The plaintiff additionally argues that the hearing officer erred in not allowing his attorney to withdraw as the plaintiffs counsel in order for the plaintiff's attorney to testify as to what was said at a meeting between the plaintiff and DEM officials on March 9, 1993. Generally, an attorney may not act in the dual capacity as both lawyer and witness at trial. Vierra v.R.I. Mun. Police Academy, 539 A.2d 971, 973 (RI. 1988); Rules of Professional Conduct Rule 3.7. However, if the attorney is not a "necessary witness," it is not essential to the proceedings that the attorney withdraw. See State v. Usenia, 599 A.2d 1026, 1030-1031 (R.I. 1991) (prosecutor was not disqualified from the matter, as the defendant could cross-examine the police officer and other witnesses instead of the prosecutor, to elicit the same testimony).

In the instant case, the testimony of the plaintiff's counsel was not necessary to the proceedings. The plaintiff admitted that he was present at the March 9, 1993 meeting, along with his attorney. Any testimony required to refute Chateauneuf's understanding of what was said at the meeting could have been received from the plaintiff himself. In fact the plaintiff did testify that he was led to believe at the meeting that if the well owners did not agree to the well testing, those owners' objections would have no merit. The plaintiff's counsel could have followed up with further questioning of the plaintiff about the meeting or even recalled the plaintiff as a witness later on.

The hearing officer acted well within his discretion to refuse to permit the plaintiff's counsel to withdraw. The plaintiff's counsel could offer no more information about the meeting than the plaintiff himself. The exclusion of possible testimony by the plaintiffs counsel was proper on the grounds that such evidence would have been cumulative and involve undue delay in the proceedings. Rule of Evidence 403.

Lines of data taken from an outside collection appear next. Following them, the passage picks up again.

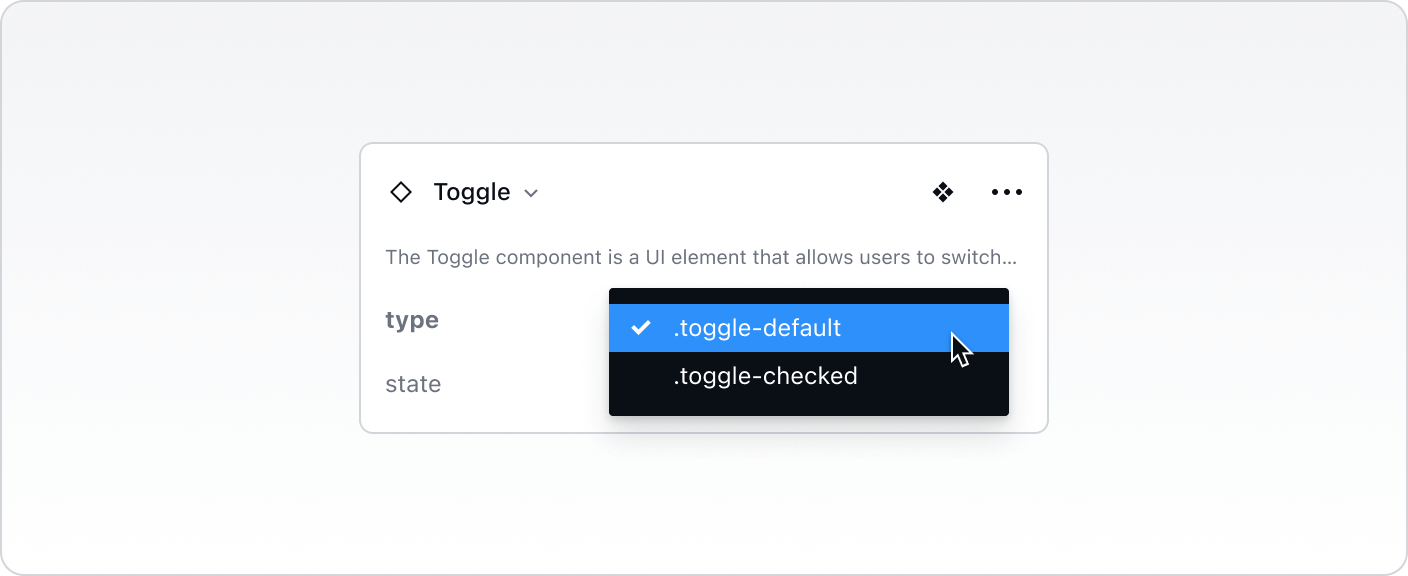Pick the unchecked .toggle-checked menu entry
The image size is (1408, 576).
(x=765, y=376)
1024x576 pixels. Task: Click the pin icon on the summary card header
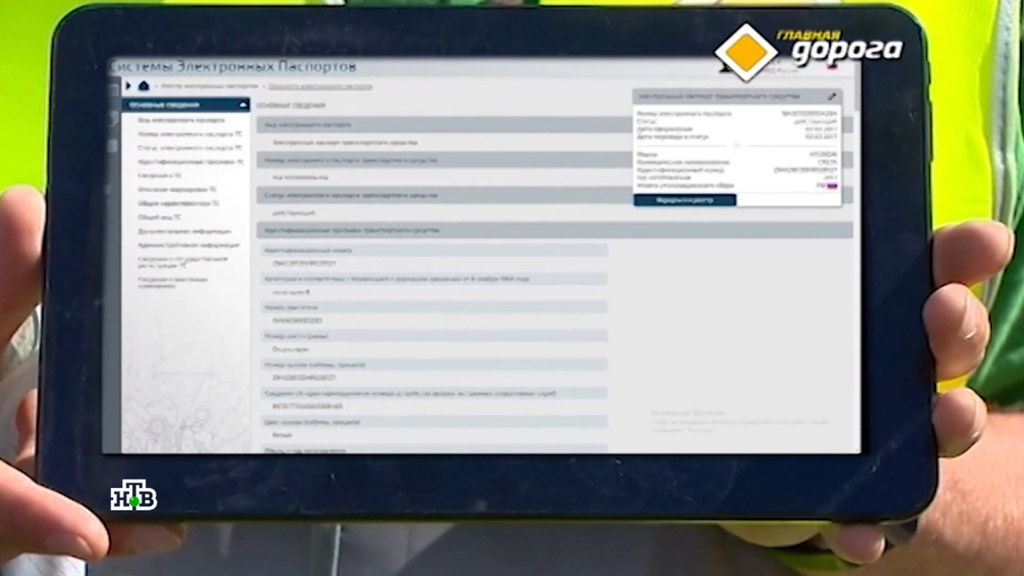[832, 97]
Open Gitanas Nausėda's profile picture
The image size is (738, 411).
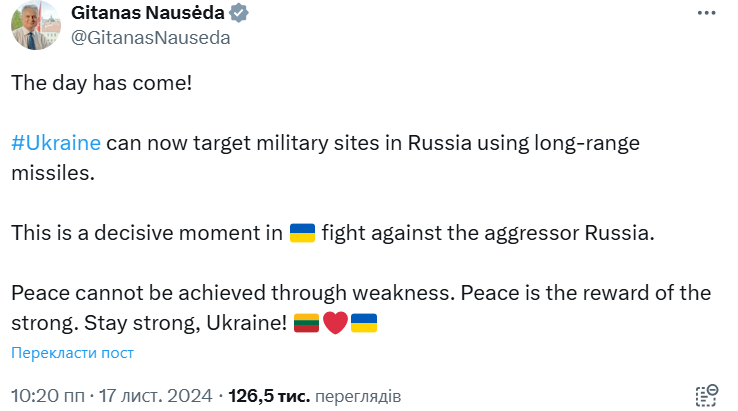(34, 25)
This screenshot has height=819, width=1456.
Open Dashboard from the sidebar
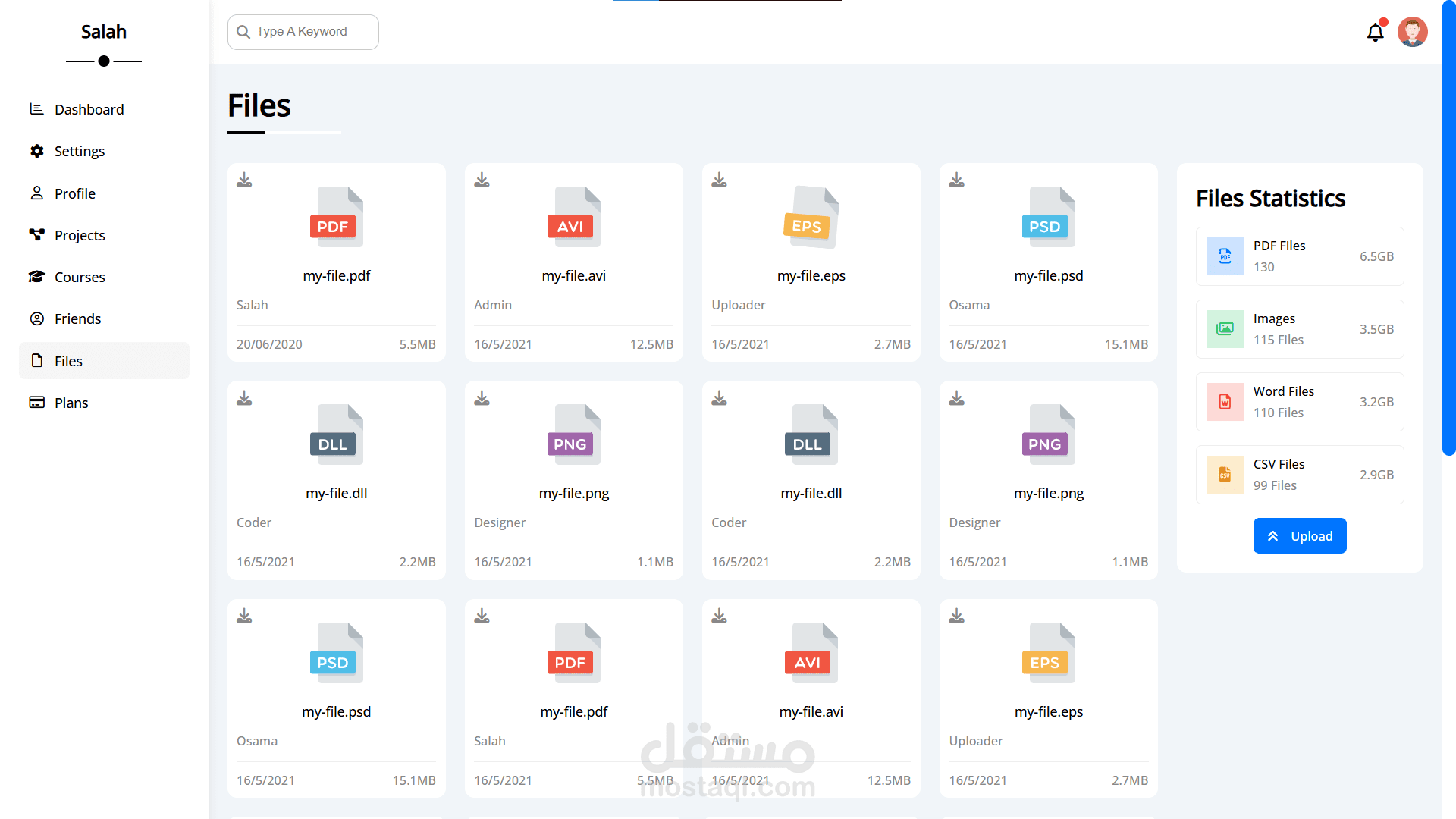click(89, 109)
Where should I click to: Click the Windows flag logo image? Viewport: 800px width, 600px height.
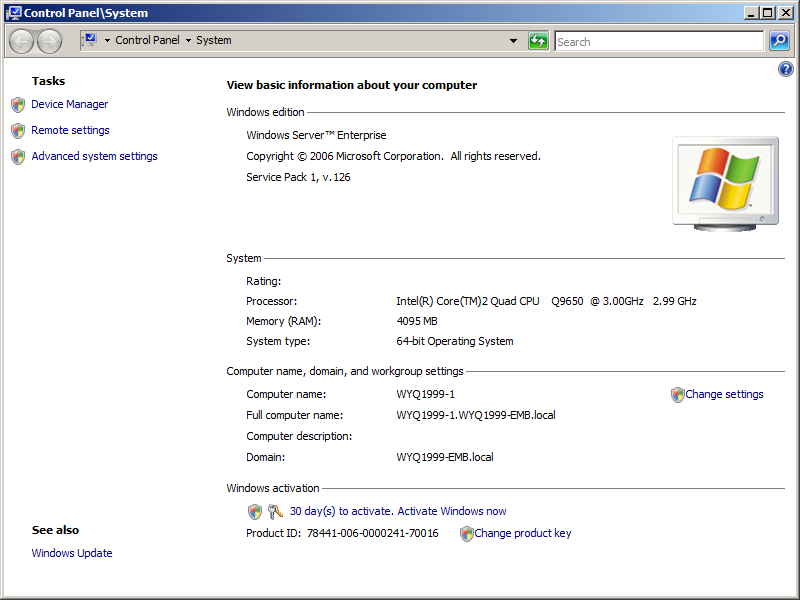point(724,178)
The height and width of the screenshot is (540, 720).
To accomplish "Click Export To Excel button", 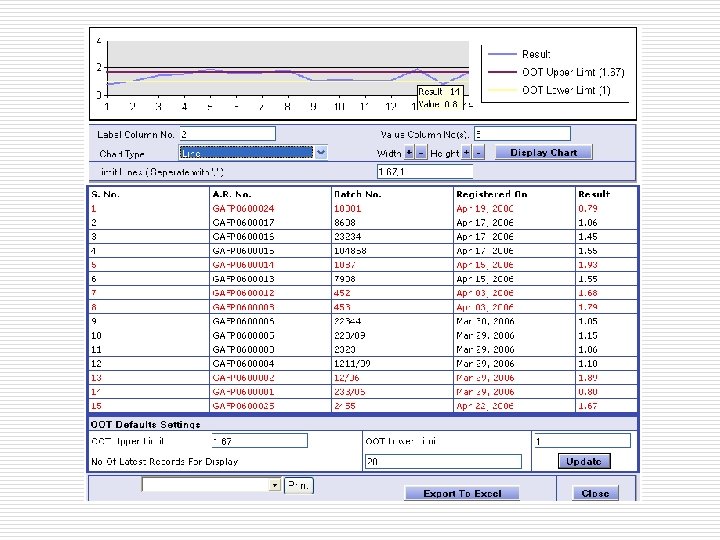I will [x=462, y=493].
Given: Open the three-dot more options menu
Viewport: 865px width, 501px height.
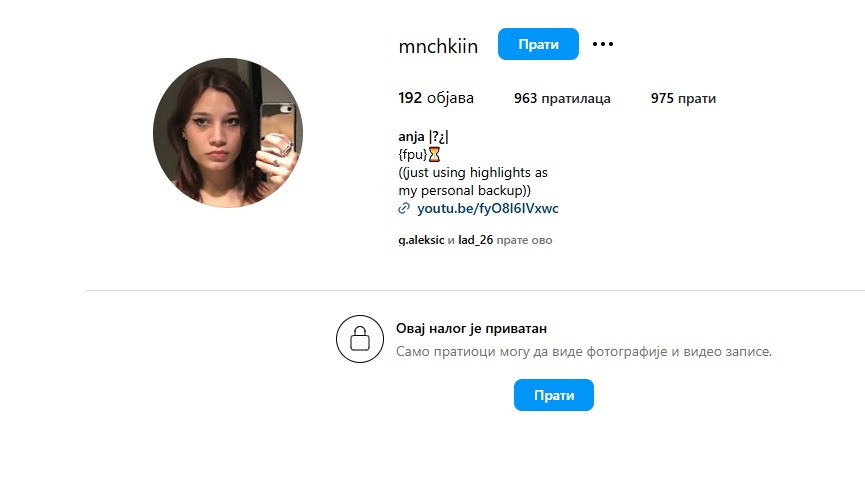Looking at the screenshot, I should point(602,44).
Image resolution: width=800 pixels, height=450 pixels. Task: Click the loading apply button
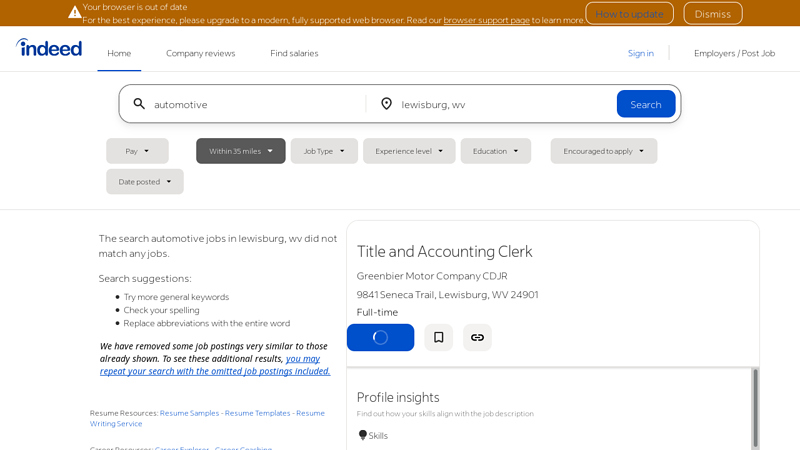[x=380, y=337]
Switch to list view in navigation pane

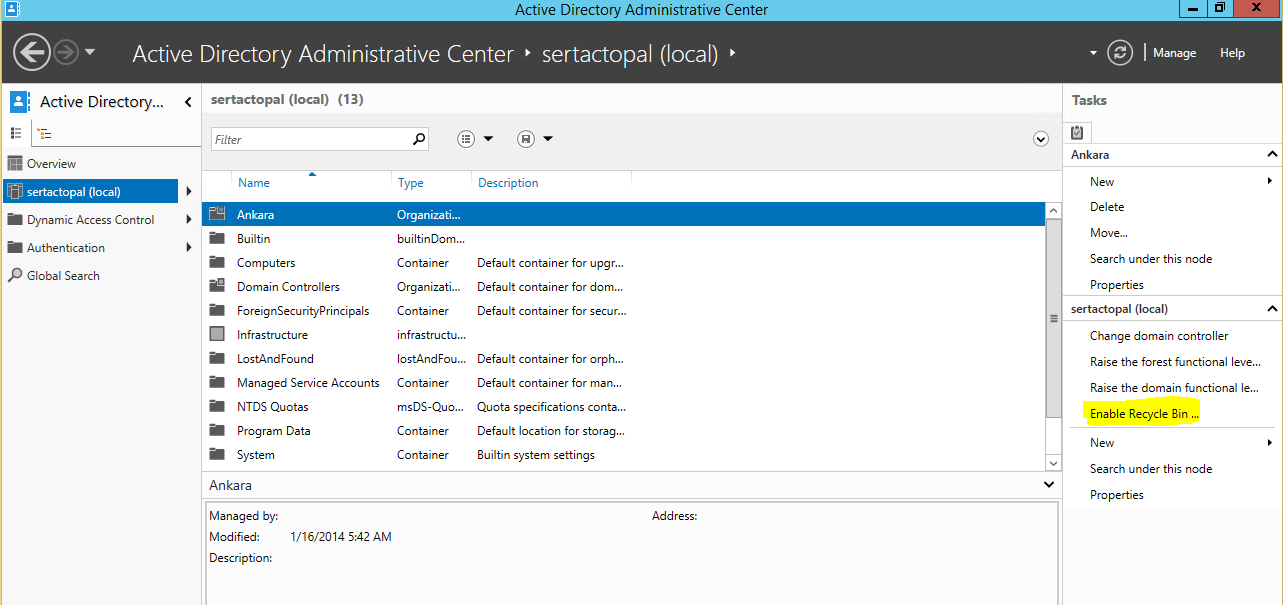(x=16, y=133)
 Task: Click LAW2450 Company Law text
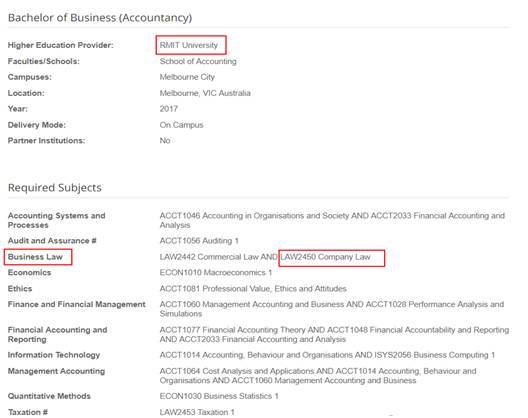click(326, 257)
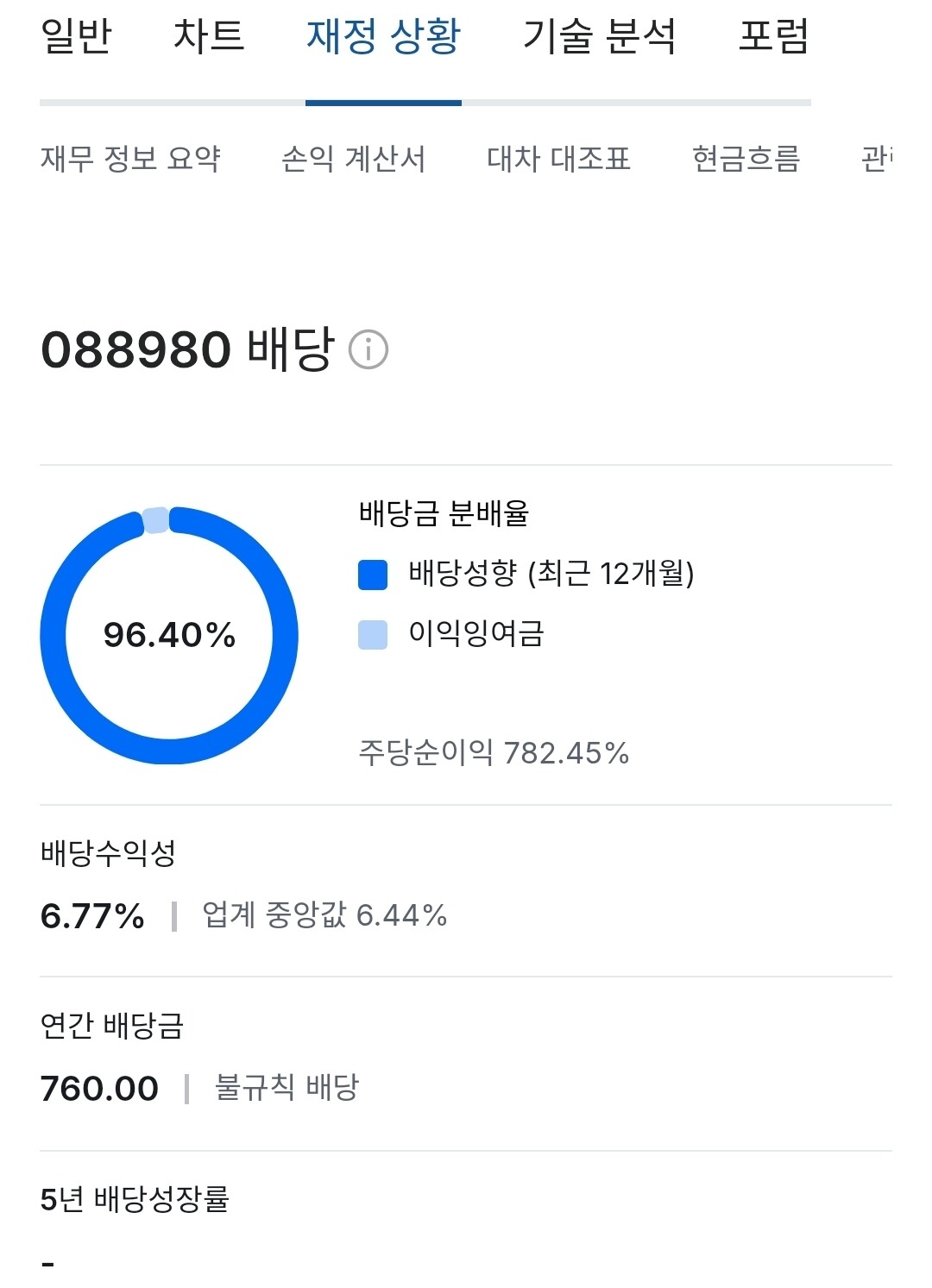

Finally, the plaintiff argues that the hearing officer impermissibly allowed Chateauneuf to answer hypothetical questions without the requisite foundation for those questions. The plaintiff states that these impermissible answers occurred throughout the examination of Chateauneuf. "It is well-established in this jurisdiction that the admission of a hypothetical question ordinarily rests in the sound discretion of the trial justice, and his or her rulings thereon will not be disturbed by [a] court on appeal except for an abuse of such discretion." State v.Capalbo, 433 A.2d 242, 247-248 (R.I. 1981). "[A] hypothetical question not based on facts in evidence would be inadmissible and to allow it would be a clear abuse of discretion." Araujo v.Technical Casting Co., 100 R.I. 90, 211 A.2d 645, 648 (1965). The appellant must point out with specificity how the hearing officer abused his discretion and wherein the appellant was prejudiced. See State v. Thornley,113 R.I. 189, 319 A.2d 94, 97 (1974).

This Court notes that the plaintiff has only generally objected that Chateauneuf answered hypothetical questions without foundation. The plaintiff has not directed the court's attention to specific questions and specific foundational errors. "The objection that no foundation was laid for the testimony is too indefinite to raise any question for determination." Russell v.Pitts, 123 S.E.2d 708, 710 (Ga. App. 1961). However, this Court in reviewing the record did not find any hypothetical questions which were not based on facts in evidence. The hearing officer did not abuse his discretion in allowing Chateauneuf to answer the hypothetical questions posed by DEM's attorney.

After review of the entire record, this Court finds that DEM's denial of the plaintiffs application to install an ISDS and denial of the plaintiff's requested variances were not in violation of statutory provisions, were not in excess of its statutory authority, were made upon lawful procedure, and were not clearly erroneous in view of the reliable, probative, and substantial evidence on the whole record. The DEM's actions were not arbitrary, v or capricious or characterized by an abuse of discretion. The DEM's decision was constitutional; plaintiff may pursue his takings claim in subsequent proceedings. Accordingly, the plaintiff's appeal is denied, and the decision of the hearing officer is affirmed.

Counsel shall prepare the appropriate judgment for entry.